After swimming all over the world, Warkentin is back where he started in competitive swimming, the Santa Barbara Swim Club. The 2008 U.S. Olympian, four-time AllAmerican at USC and four-time CIF-Southern Section champion at San Marcos High, is now developing youth swimmers as coach of the club.
Warkentin was a phenom at San Marcos High from 1994-98. He never lost an individual event in his four years swimming for the Royals in dual meets and league finals. He holds school records in five events and is the league record holder in the 500 freestyle.
He continued his success in college at USC and at the international level. He placed eighth in the 400 free at the 1996 Olympic Trials, won a gold medal in the 400 free at the 1998 Goodwill Games and took home five golds (200, 400 and 800 freestyle, 4×200 free relay and open water events) from the 1999 World University Games.
He turned his focus to open water swimming and became one of best in the world. He won the 25k race at the USA Swimming National championships and took bronze medals in the 5k and 10k races in 2006. That same year, he captured the 10k at the World Cup in Belem, Brazil, where in the swift current of the Amazon River, he was timed in a blazing 1 hour, 26 minutes.

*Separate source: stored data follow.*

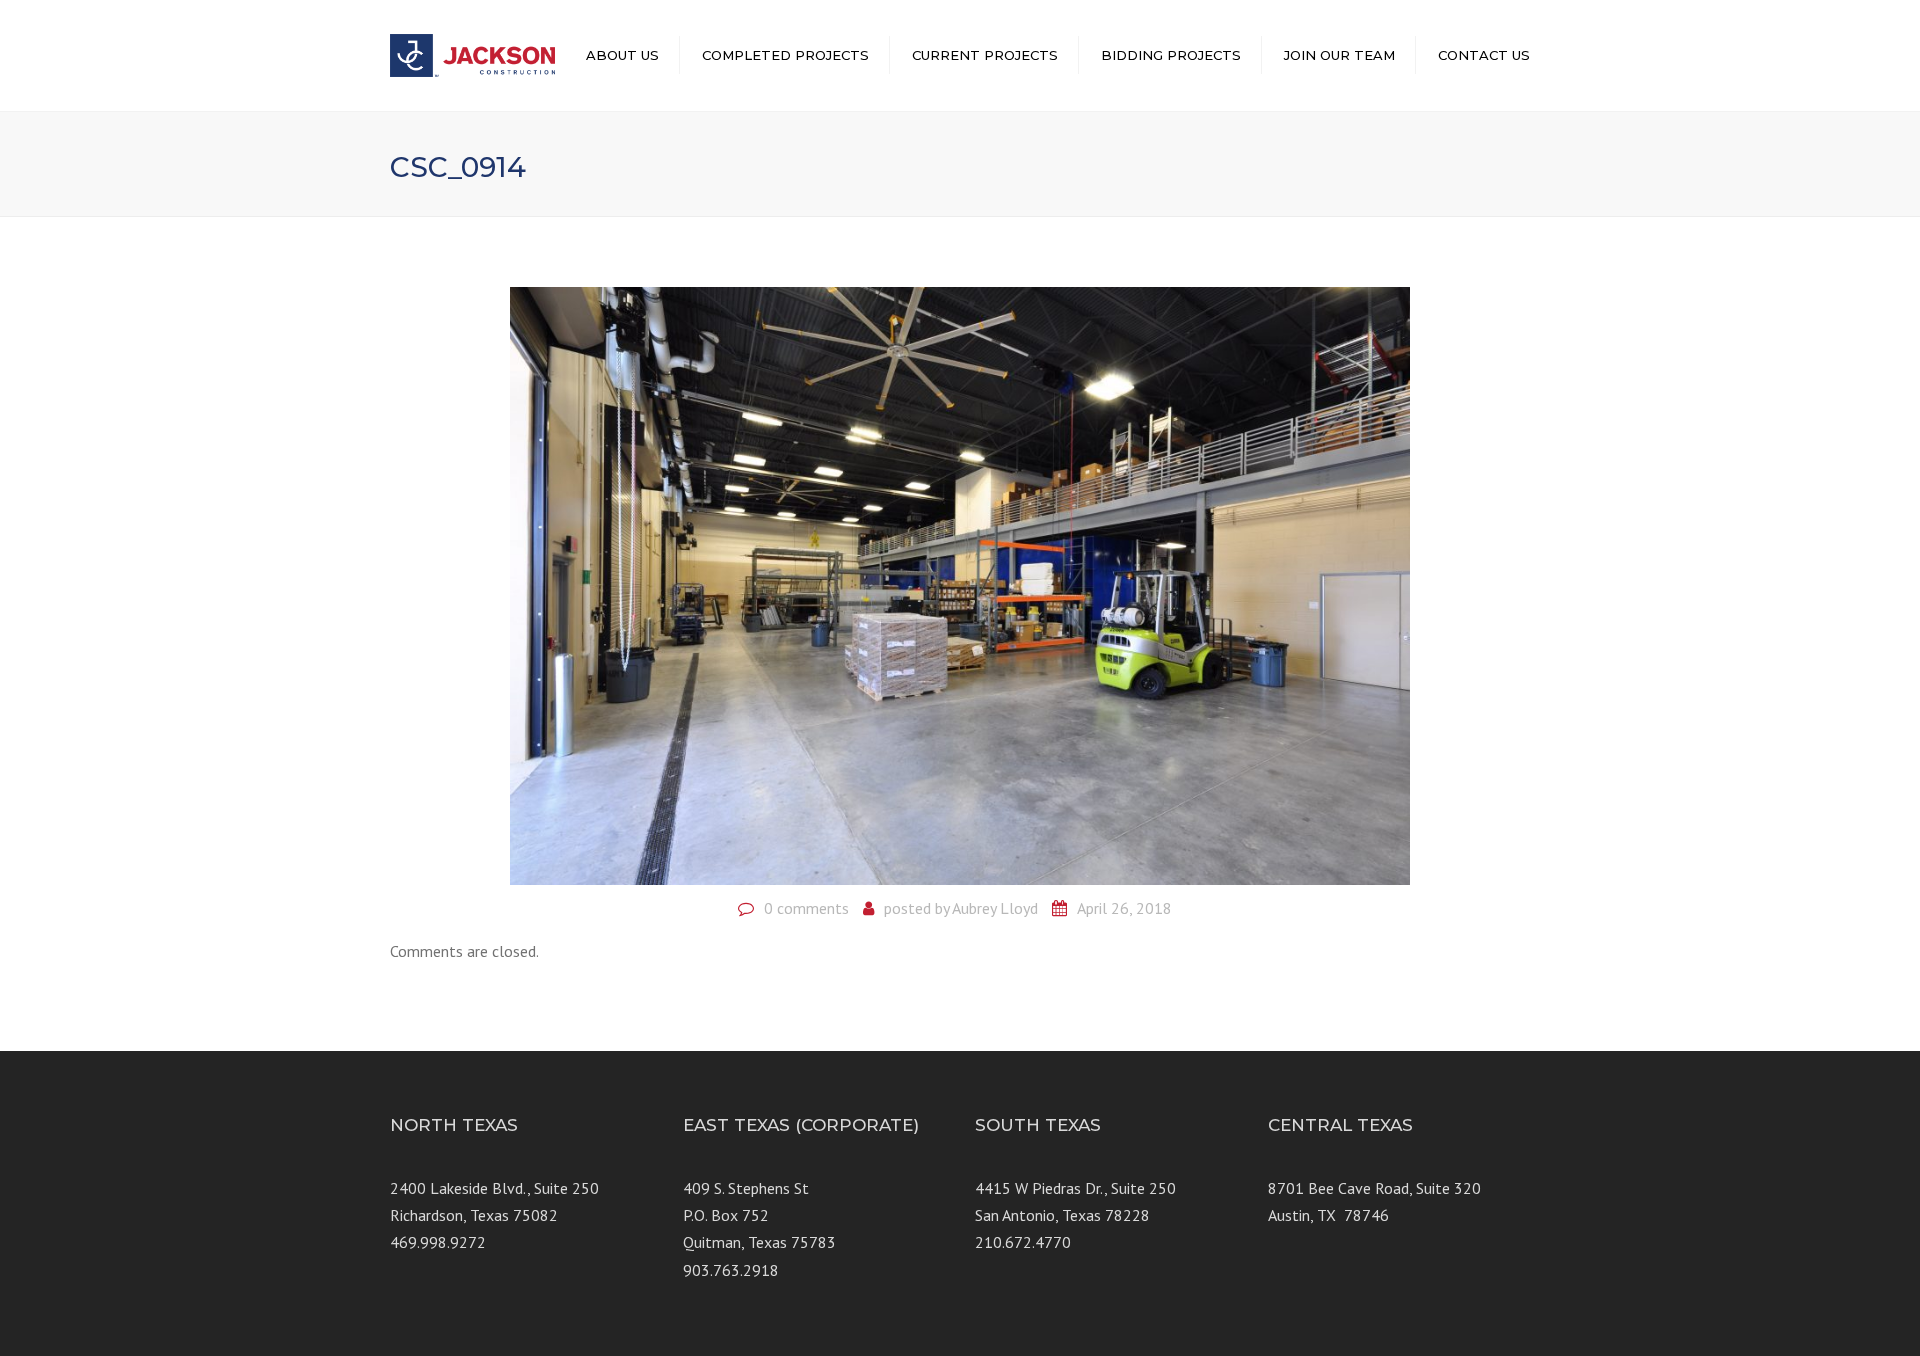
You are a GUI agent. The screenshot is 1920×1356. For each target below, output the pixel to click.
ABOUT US (622, 55)
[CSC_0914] (960, 584)
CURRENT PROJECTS (985, 55)
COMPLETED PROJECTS (785, 55)
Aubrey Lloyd (995, 908)
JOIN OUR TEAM (1339, 55)
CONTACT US (1484, 55)
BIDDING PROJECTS (1171, 55)
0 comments (806, 908)
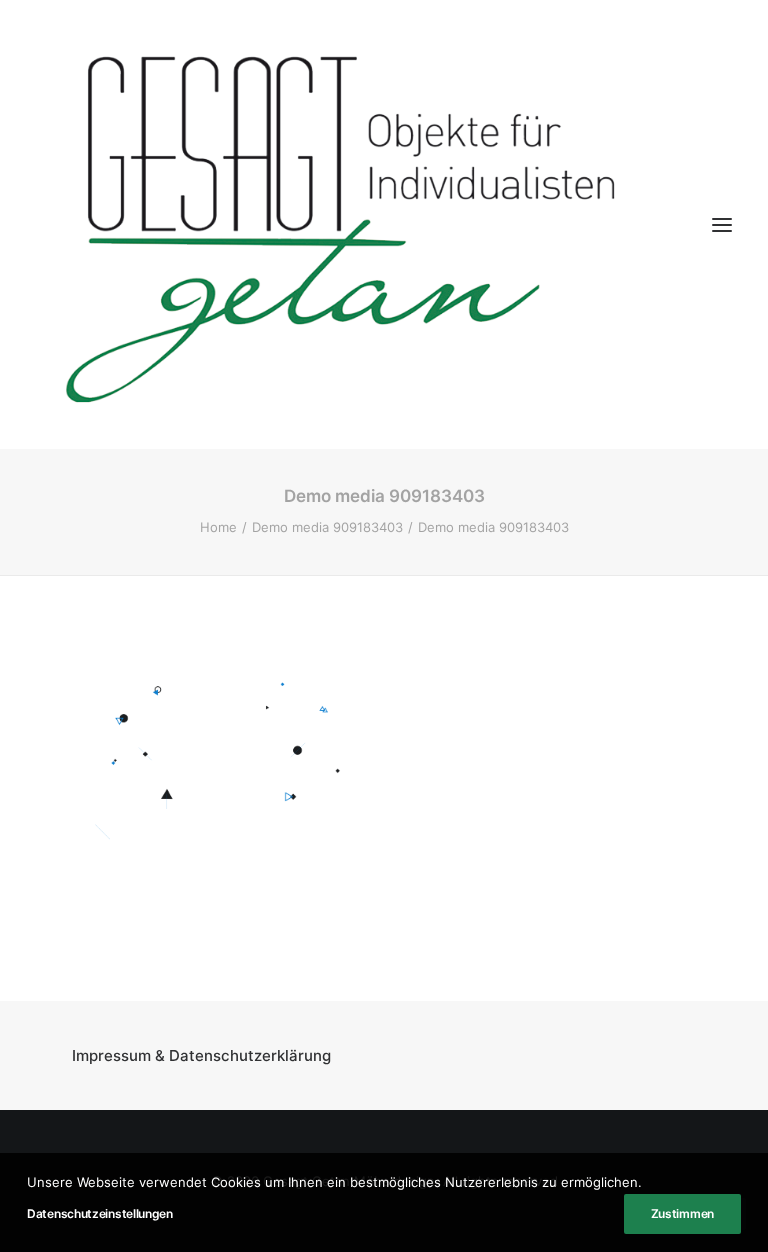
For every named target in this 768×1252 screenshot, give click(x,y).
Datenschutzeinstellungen (100, 1213)
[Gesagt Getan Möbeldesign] (384, 224)
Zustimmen (682, 1213)
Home (218, 527)
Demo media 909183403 (327, 527)
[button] (722, 224)
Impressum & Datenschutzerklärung (201, 1055)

“The 2006 race was the last World Cup race ever held in the Amazon,” he said.
In 2007, Warkentin placed fourth in the 25k at the World Championships in Melbourne, Australia, repeated as the 25k national champion and again won bronze in the 5k and 10k and won the 10k at the U.S. Olympic Trials.
In 2009, he earned a silver in the 25k and took seventh in the 10k at the World Championships in Seville, Spain, to earn a spot in the field at 2008 Olympic Games in Beijing, China.
He dug deep to qualify for the Olympics. “Only the top 10 finishers from this race would qualify, and with 3,000 meters left I was in a tightly bunched group of (approximately) eight athletes vying for the last four spots,” Warkentin said. “The physical nature of that 3,000 meters resulted in two red card ejections from the race. After 90 minutes of fastpaced swimming, the final 30-minute sprint was the longest sustained period of pain I’ve ever endured.”
He finished eighth in the first open-water competition in Olympic history.
In 2010, he competed in the Faros Marathon Swim in Croatia and took first place.